Simultaneous Stabilization of Traffic Flow on Two Connected Roads

TL;DR

This paper develops a boundary state feedback control law to stabilize traffic flow on two connected roads governed by nonlinear PDEs, using ramp metering at the junction, validated through numerical simulations.

Contribution

It introduces a novel control law for stabilizing interconnected second-order traffic models at a junction, addressing under-actuated boundary control challenges.

Findings

Achieved exponential stability of traffic flow to a steady state.

Validated control effectiveness through numerical simulations.

Demonstrated stabilization for various equilibrium conditions.

Abstract

In this paper we develop a boundary state feedback control law for a traffic flow network system in its most fundamental form: one incoming and one outgoing road connected by a junction.

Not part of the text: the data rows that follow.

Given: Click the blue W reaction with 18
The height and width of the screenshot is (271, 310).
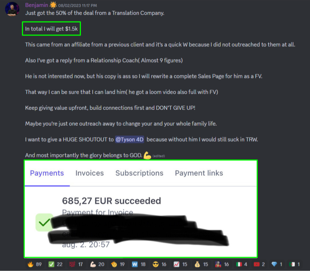Looking at the screenshot, I should 139,264.
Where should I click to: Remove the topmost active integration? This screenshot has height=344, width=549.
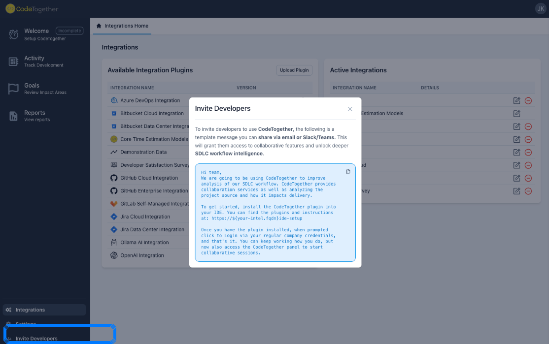click(528, 100)
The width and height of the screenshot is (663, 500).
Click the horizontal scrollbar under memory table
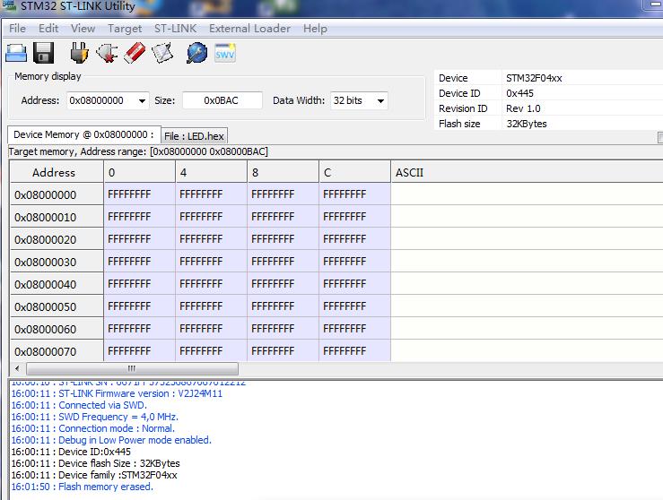tap(131, 368)
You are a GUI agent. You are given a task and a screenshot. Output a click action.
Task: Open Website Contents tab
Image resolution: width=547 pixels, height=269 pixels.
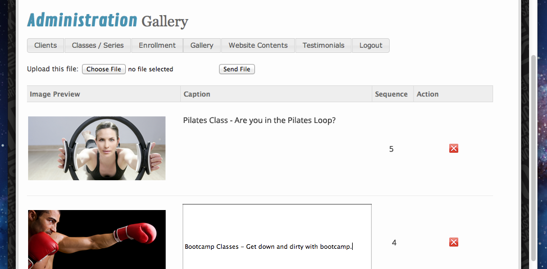(x=258, y=45)
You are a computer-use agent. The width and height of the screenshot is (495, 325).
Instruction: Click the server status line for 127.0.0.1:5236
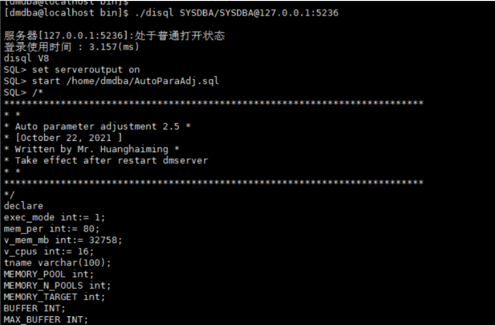tap(114, 36)
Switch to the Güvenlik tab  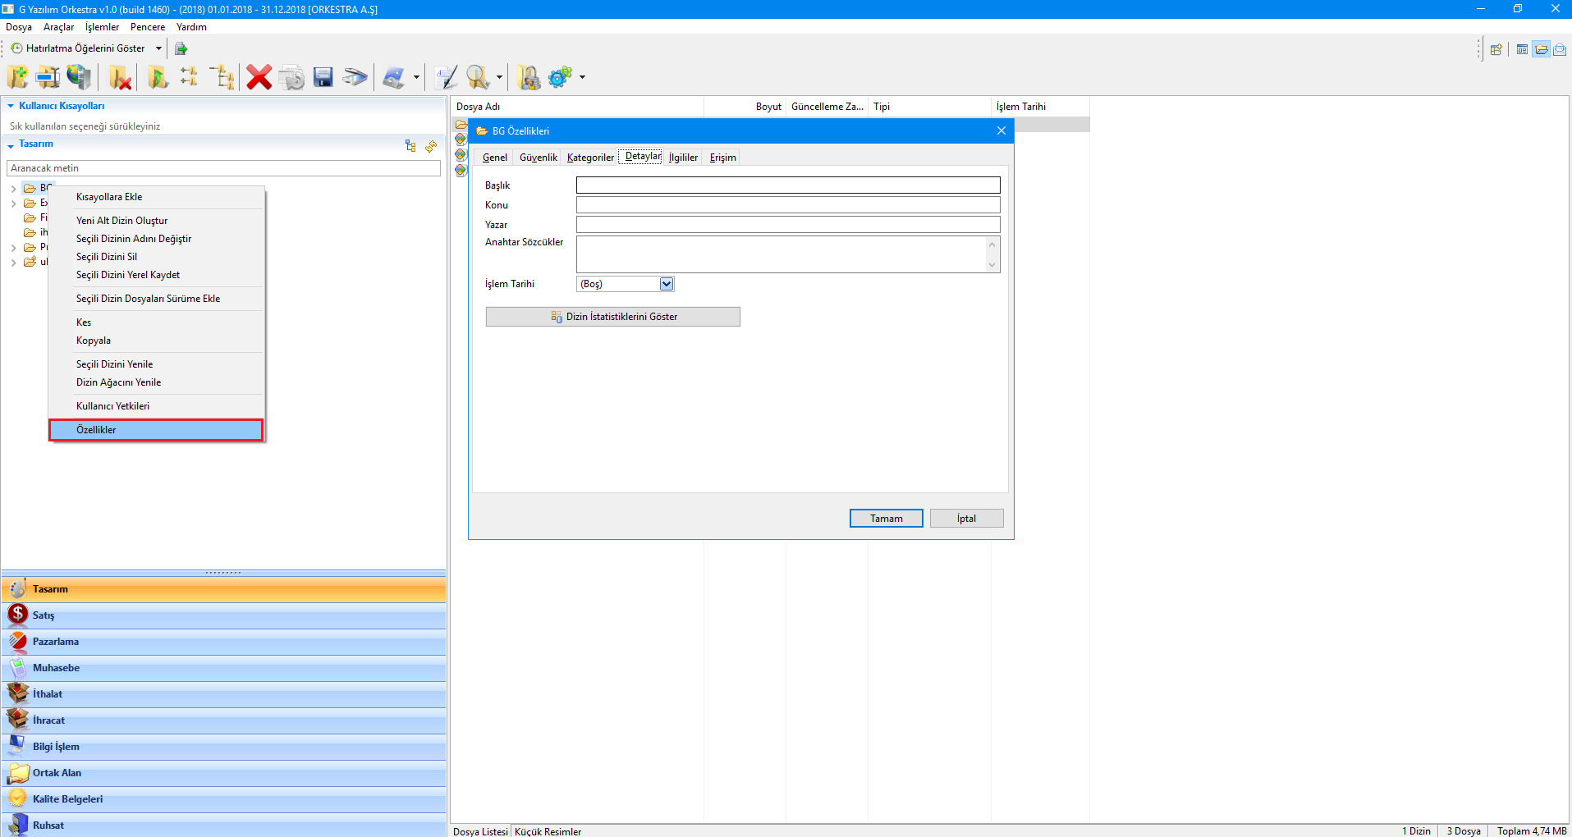[538, 158]
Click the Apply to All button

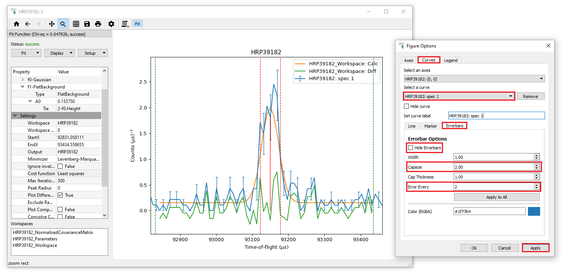(x=496, y=197)
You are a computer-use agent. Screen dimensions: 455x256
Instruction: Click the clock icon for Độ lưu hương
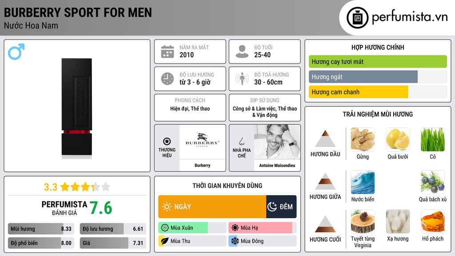[168, 79]
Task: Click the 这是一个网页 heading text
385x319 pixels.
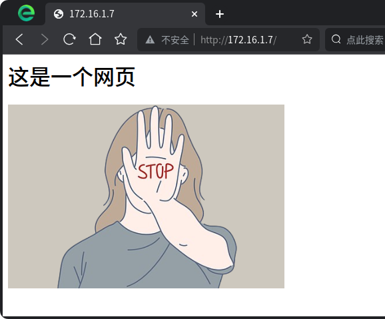Action: point(72,77)
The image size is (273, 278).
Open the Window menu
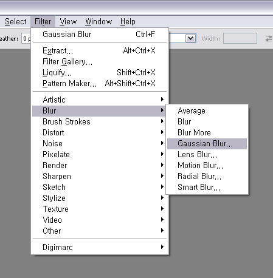pos(98,21)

The macroscopic traffic dynamics on each road segment are governed by Aw-Rascle-Zhang (ARZ) model, consisting of second-order nonlinear partial differential equations (PDEs) for traffic density and velocity. Different equilibrium road conditions are considered for the connected segments. For stabilization of the stop-and-go traffic congestion on the two roads, we consider a ramp metering located at the connecting junction. The traffic flow rate entering from the on-ramp to the mainline junction is actuated. The objective is to simultaneously stabilize the upstream and downstream traffic to a given spatially-uniform constant steady-state. We design a full state feedback control law for this under-actuated network of two systems of two hetero-directional linear first-order hyperbolic PDEs interconnected through the boundary condition (junction). The exponential stability is validated by numerical simulation.